The primary rite of Dionysiac religion is that of ecstatic mountain dancing. The culmination of this rite was an ecstatic frenzy in which the dancers tore apart and devoured raw an animal such as a goat or a fawn.
These two acts are called sparagmos `tearing' and omophagia `act of eating raw flesh'.
The rite of omophagia was seen as a communion with the god in that the worshiper consumed a part of raw nature which was identified with Dionysos himself (this is one reason the Romans later chose the Dionysiac religion to be a rival to Christianity, with its ritual of eating the God's flesh - communion).
The primitive rites of sparagmos and omophagia were still practiced in various areas in the fifth century. But at Athens Dionysos was a much tamer god.
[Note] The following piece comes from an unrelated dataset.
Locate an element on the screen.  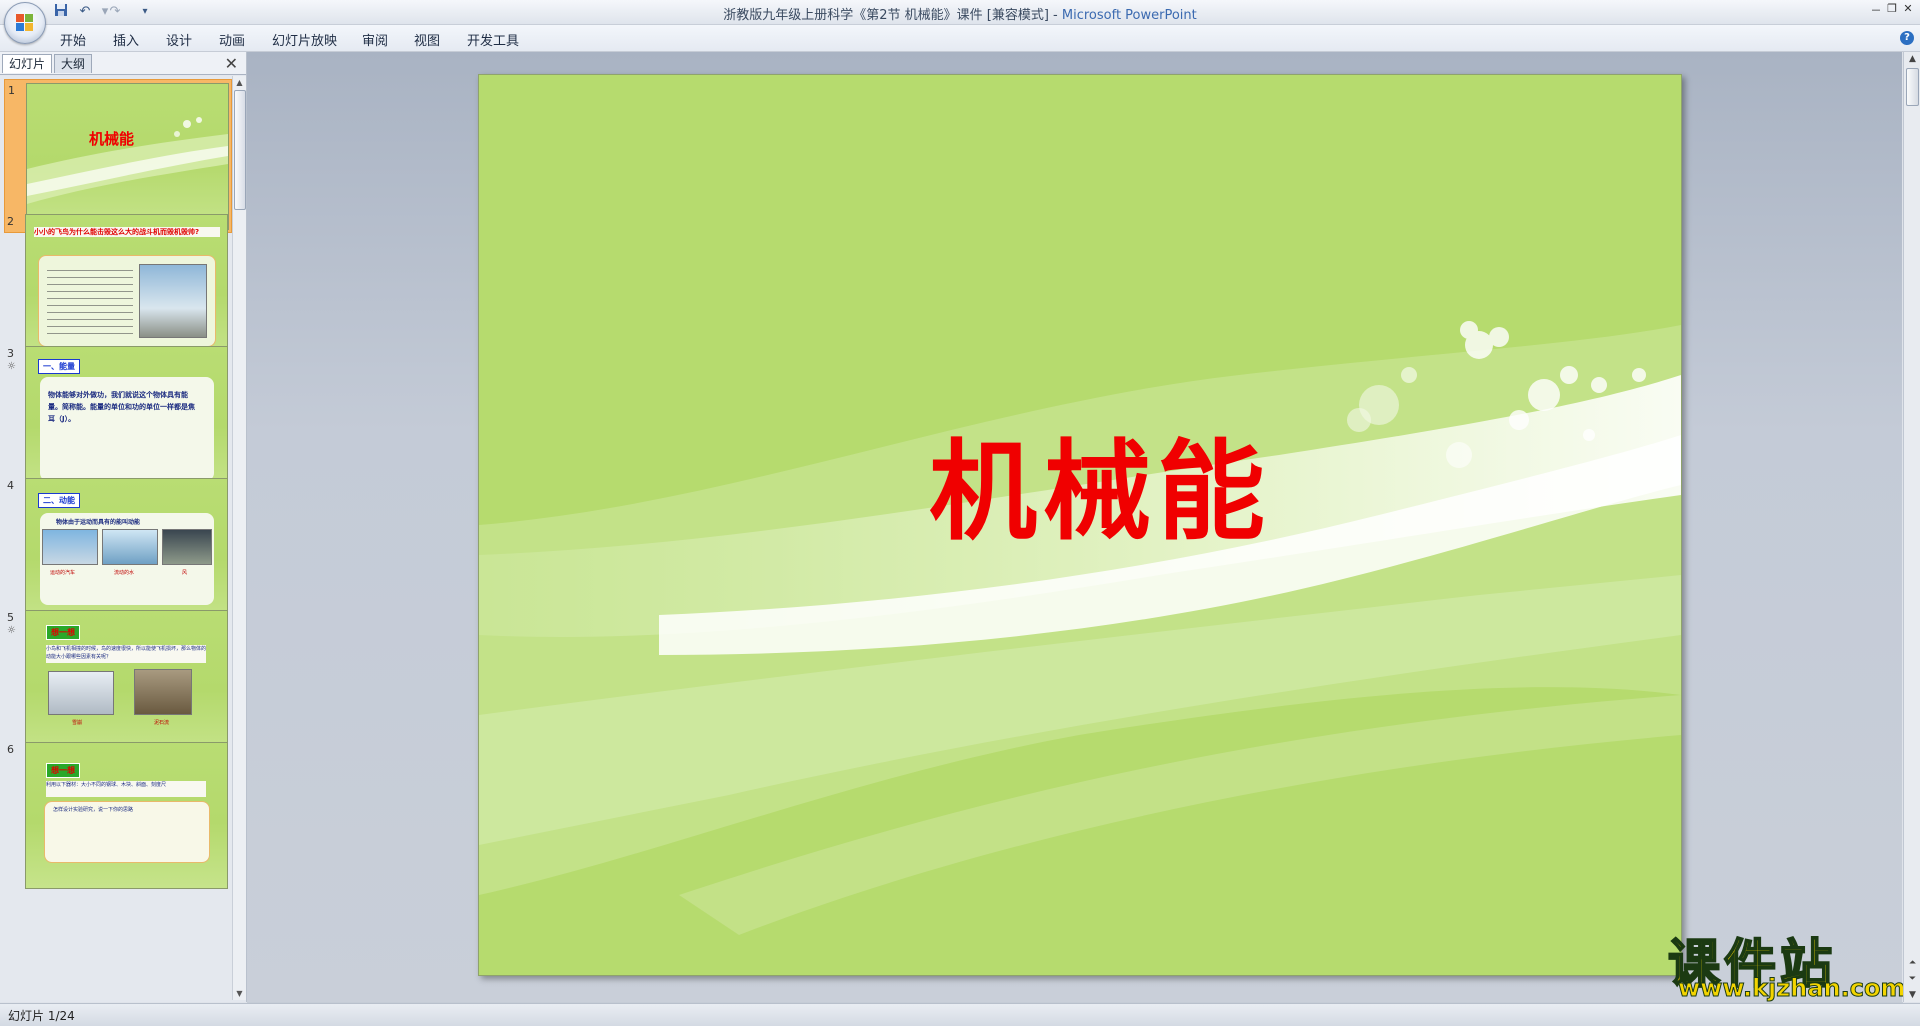
tab-outline: 大纲 is located at coordinates (74, 64).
His worship was there channeled into more civilized forms, such as the Anthesteria , a spring wine festival, and, of course, the City Dionysia. The Athenians seem to have concentrated on the pleasanter and more civilized aspects of Dionysus as a god of wine and of dramatic performances.
Dionysiac worship was one of the mystery cults which flourished in ancient Greece alongside state religion. The word "mystery" refers to the fact that these cults required that their rites be kept secret from outsiders.
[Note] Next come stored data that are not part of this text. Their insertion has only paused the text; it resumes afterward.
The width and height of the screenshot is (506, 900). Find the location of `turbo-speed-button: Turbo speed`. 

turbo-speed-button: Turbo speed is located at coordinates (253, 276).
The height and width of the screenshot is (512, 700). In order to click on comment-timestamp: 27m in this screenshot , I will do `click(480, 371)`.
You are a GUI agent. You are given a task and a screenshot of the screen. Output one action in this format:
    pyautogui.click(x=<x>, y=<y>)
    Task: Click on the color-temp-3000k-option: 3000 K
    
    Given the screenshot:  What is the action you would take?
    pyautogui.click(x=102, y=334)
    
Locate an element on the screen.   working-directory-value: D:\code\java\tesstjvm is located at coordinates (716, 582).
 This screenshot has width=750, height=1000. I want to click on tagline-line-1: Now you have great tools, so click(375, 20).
The Greeks called the rites of mystery cults orgia - `orgies', but this word did not have the connotation of sexual license which the word carries today. There were some, however, like Pentheus, who suspected that the ecstatic Dionysiac rites led to sexual immorality.
In the Bacchae Dionysiac ritual is consistently connected with joy and freedom. The Chorus sings of the happiness of Dionysiac worship on the mountainside. The celebration of the freedom from all the constraints of civilization is summed up in the Chorus's wild Dionysiac cry "Evohe" and also represented in the simile at the end of the parados which compares the dancing of a maenad to the leaping of a colt.
One more thing about Dionysus you should like. He is a also a god of illusion.
He demonstrates vividly his powers of illusion in the Bacchae. He deludes Pentheus by making the king 1. see him as a bull, 2. think that the palace was in flames and 3. think that a phantom Dionysos he was trying to stab was the god himself.
The god's ability to create illusions is one of Dionysos' traditional powers in myth and helps explain his connection with tragedy and comedy.
Drama is based on illusion: dramatic action and characters are artificial creations of the dramatist presented in order to give the illusion of reality. Thus, it is appropriate that the god of illusion presided over the City Dionysia, Athens' dramatic festival.
What could be more appropriate than that you are now studying drama and doing a directors' course?